100 Continue
100 Continue is a status-code you might not deal with very often.
Generally, as a web developer, the 100 Continue status is sent under
the hood by your webserver.
So what’s it for? The best example comes from RFC 7231. Say, you’re
sending a large object to the server using a PUT request, you may
include a Expect header like this:
PUT /media/file.mp4 HTTP/1.1
Host: api.example.org
Content-Length: 1073741824
Expect: 100-continue
This tells the server that it should respond with a 100 Continue status code
if the server is going to be able to accept the request:
HTTP/1.1 100 Continue
When the client receives this, it tells the client the server will accept the request, and it may start sending the request body.
The big benefit here is that if there’s a problem with the request, a server can immediately respond with an error before the client starts sending the request body.
A simple use-case is that a server might first require authentication
using 401 Unauthorized, or it might know in advance that the Content-Type
that the client wants to send to the server is not something the server will
want to accept.
Unfortunately, it’s not always possible to take advantage of this feature. PHP for example has no event you can hook into to tell the client early that it should stop sending the request. PHP scripts only start after the full request has been received, which is too late.

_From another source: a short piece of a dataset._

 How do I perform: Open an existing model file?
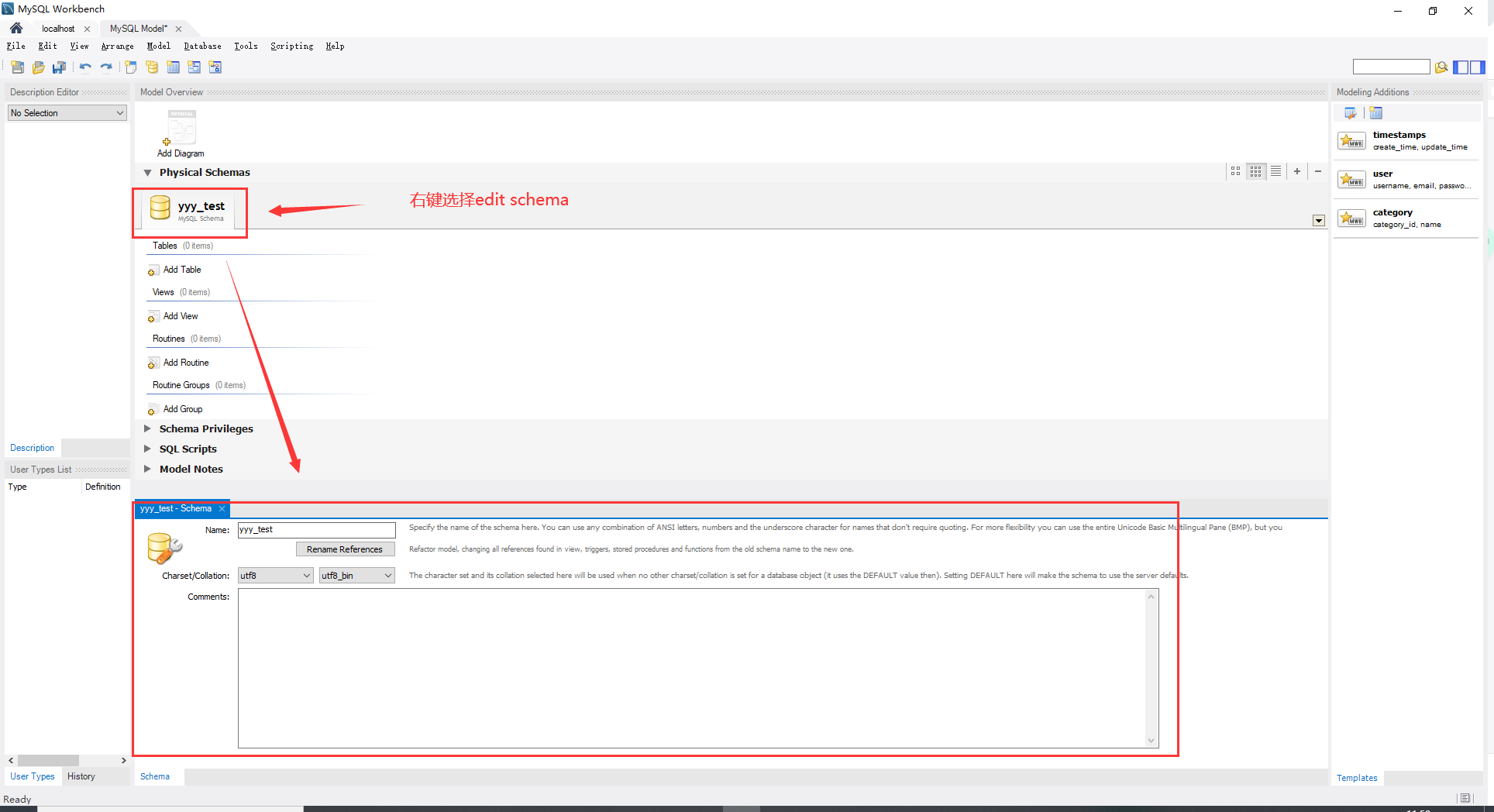click(x=38, y=67)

An example of a language that does have support is Node.js. Node.js has a
checkContinue event on its http.Server class that can be listened to, to
potentially send an early error code (source). If a user doesn’t implement
this event Node.js will send the 100 Continue status by default.
My personal experience with 100 Continue is mostly confusion and frustration.
For a while I didn’t really understand what it meant, and Nginx in particular
didn’t have support for it for many years (it does now). This broke a number
of obscure clients I had to deal with for a project I was working on.